On the other hand, infectious and ischemic colitis are considered preventable. C. difficile infection surveillance is an important preventive measure for infectious colitis, as this pathogen is the major cause of this specific form of colitis. This should be combined with appropriate use of contact or barrier precautions, careful environmental cleaning and disinfection using sporicidal agents. Regarding ischemic colitis, appropriate treatment of medical conditions that predispose to its development (heart disease and hypertension, among others) can be considered an effective preventive measure. Avoidance of tobacco, monitoring of sugar levels in the blood and consumption of low dose aspirin on a regular basis to prevent blood clots can also reduce the risk of ischemic colitis.

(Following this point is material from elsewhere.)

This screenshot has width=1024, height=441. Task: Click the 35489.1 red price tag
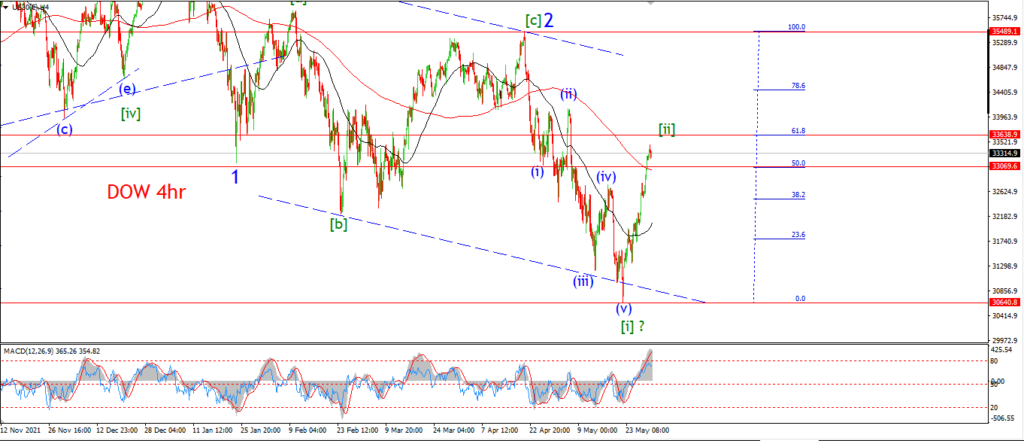coord(1002,31)
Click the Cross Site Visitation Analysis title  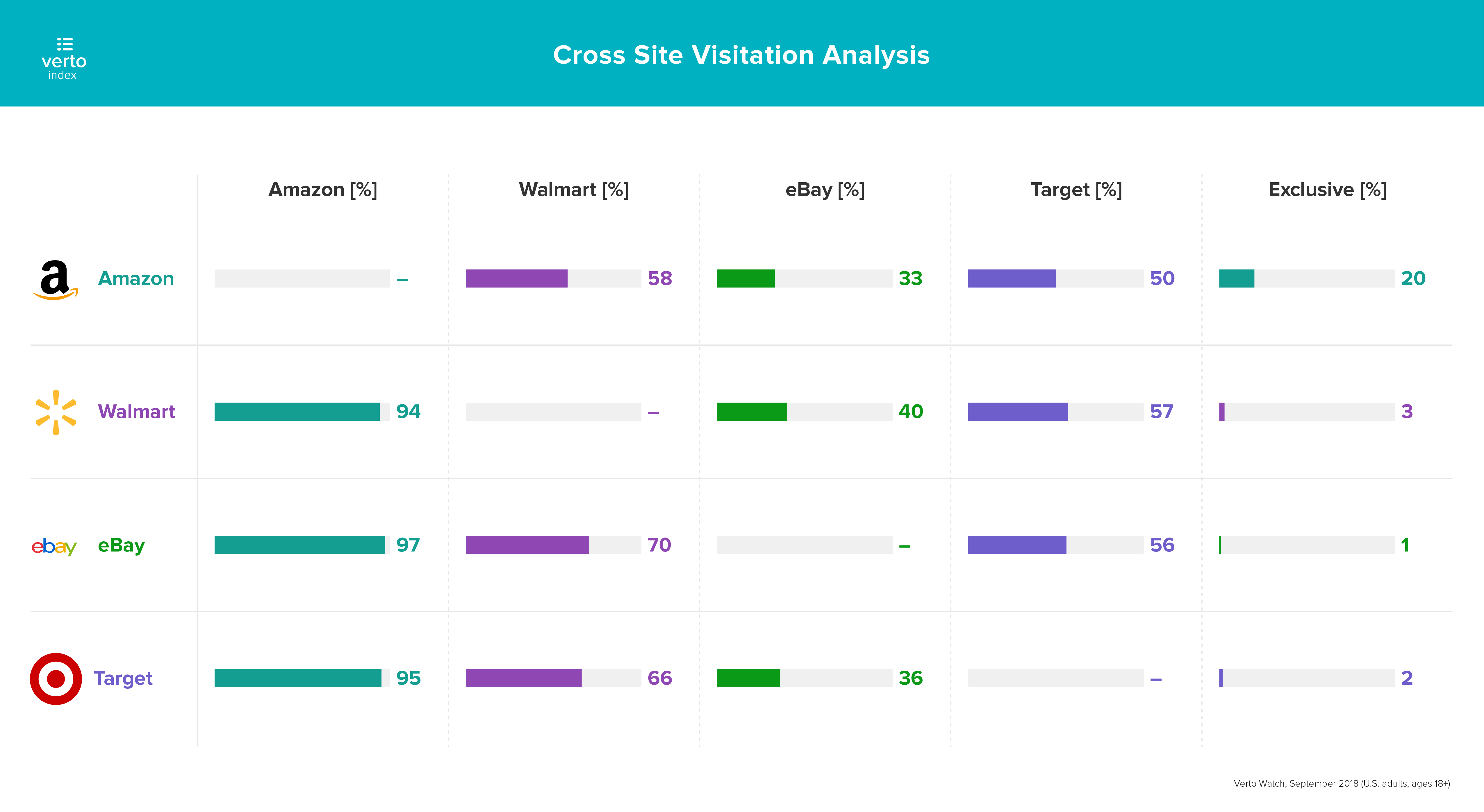click(741, 55)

Both of the main forms of autoimmune colitis, Crohn's disease and ulcerative colitis, are characteristically chronic, require prolonged medical and surgical interventions and significantly impair the quality of life of the patient. Results from surveys showed that fatigue, loss of energy, fear of losing control and of producing unpleasant odors and a negative body image are very common in autoimmune colitis. Recommendations for coping during daily life include keeping a symptoms diary to understand which factors are more likely to trigger an acute episode, doing regular exercise, managing stress and avoiding situations conducive to social anxiety, eating a balanced diet, seeking psychological counseling and being open about the condition and its associated symptoms with family members, friends and work colleagues.
The quality of life is also significantly diminished in patients suffering from microscopic colitis. Incontinence is common with increasing diarrhea and is a significant factor in the decrease in social functioning and quality of life shown by these patients, in addition to abdominal pain and urgency. The mostly benign prognosis associated with this form of the disease means that patients respond to treatment and the quality of life improves in a few weeks.
Both infectious and ischemic colitis have clearly defined underlying causes and the symptoms disappear shortly after the patients receive appropriate treatment. There is no need for long-term adaptation to these particular forms of the disease.
Therapy for autoimmune colitis is a rapidly evolving field, with many new biological agents under investigation that are likely to change therapeutic strategies radically in the next decade. Antisense and short interfering RNAs technology capable of blocking the inflammatory response is being successfully transferred from molecular biology labs to a clinical setting. Stem cell-based therapies using mesenchymal stem cells or MSCs could potentially reduce the effects of inflammatory disease by down-regulating immune responses and promoting epithelial cell repair in the gastrointestinal tract.
Confocal endomicroscopy (CEM) is a recent advancement in imaging technology that incorporates a confocal laser microscope into the tip of a flexible endoscope, offering up to a 1000-fold magnification of the gastrointestinal tract mucosa. CEM is particularly useful for the diagnosis of microscopic colitis, a condition in which macroscopic lesions are usually absent.
New pathogens are continually being reported to cause infectious colitis, and there have been important advances in the identification of genetic host factors determining susceptibility to the disease. This holds the promise of a better identification of subpopulations at risk that could benefit from early intervention and prophylactic measures.